Ресторан в Булонском лесу, где мы ужинали вместе в прошлом году. Как мы договорились до того, что попытались составить мнение о некоторых людях, руководивших тогда Францией, иными словами о министрах? Мы приписывали им проекты, замыслы. И вдруг Тонио прошептал: «Думаю, мы занимаемся антропоморфизмом…»

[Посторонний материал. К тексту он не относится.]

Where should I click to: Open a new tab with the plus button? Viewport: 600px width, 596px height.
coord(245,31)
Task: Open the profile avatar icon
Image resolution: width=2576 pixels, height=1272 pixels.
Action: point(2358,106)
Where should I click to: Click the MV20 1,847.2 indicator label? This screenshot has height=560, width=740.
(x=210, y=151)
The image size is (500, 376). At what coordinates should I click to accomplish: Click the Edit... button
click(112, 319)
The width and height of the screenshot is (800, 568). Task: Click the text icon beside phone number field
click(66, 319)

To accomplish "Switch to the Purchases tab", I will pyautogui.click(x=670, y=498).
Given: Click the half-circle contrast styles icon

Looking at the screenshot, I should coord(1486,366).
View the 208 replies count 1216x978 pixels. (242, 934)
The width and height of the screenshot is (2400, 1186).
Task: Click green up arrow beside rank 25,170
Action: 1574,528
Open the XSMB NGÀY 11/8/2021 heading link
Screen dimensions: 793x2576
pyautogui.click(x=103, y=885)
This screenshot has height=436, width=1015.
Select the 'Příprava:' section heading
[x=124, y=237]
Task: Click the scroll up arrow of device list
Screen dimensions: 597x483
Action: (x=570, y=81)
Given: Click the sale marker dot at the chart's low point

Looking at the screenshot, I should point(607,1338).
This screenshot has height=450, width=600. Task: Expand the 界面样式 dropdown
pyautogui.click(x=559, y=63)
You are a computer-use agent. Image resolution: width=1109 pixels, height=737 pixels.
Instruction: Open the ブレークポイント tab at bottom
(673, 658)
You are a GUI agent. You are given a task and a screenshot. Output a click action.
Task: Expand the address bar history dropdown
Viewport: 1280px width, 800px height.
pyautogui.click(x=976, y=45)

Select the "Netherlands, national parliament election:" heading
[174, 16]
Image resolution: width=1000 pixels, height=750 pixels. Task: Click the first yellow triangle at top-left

Острота, «острое словцо». Мы и прежде обменивались подобными изречениями, но только на этот раз оно было менее точно, более вольно. Ну вот, я уже предаю дружбу. Нельзя писать о том, что было сказано. Получается двойное предательство. Ибо улыбку я превращаю в хлесткую мысль, но я не могу воссоздать незатейливую притягательность вечера, огоньков среди деревьев и неосязаемость той, что ужинает напротив, изображая кинозвезду, ее до того заворожили искусственный парк и экран, что она и думать забыла о своей телесной оболочке.
7 ноября 1940 года
Я просыпаюсь с мыслью, что мне просто необходима одежда из домотканой шотландки: что-нибудь коричневое в красных и синих пятнах – и с сожалением, связанным с моими раздумьями о национальном сознании. Пока я находился в толпе беженцев, я не делал большого различия между национальным сознанием и достоинством, которое заставляет побежденного собраться с силами перед лицом победителя. Это лишь проявление учтивости по отношению к самому себе. Если бы я был гостем какого-нибудь племени в Сахаре и меня вместе с ним пленило некое другое племя, то я не стал бы бросаться в ноги победившему вождю.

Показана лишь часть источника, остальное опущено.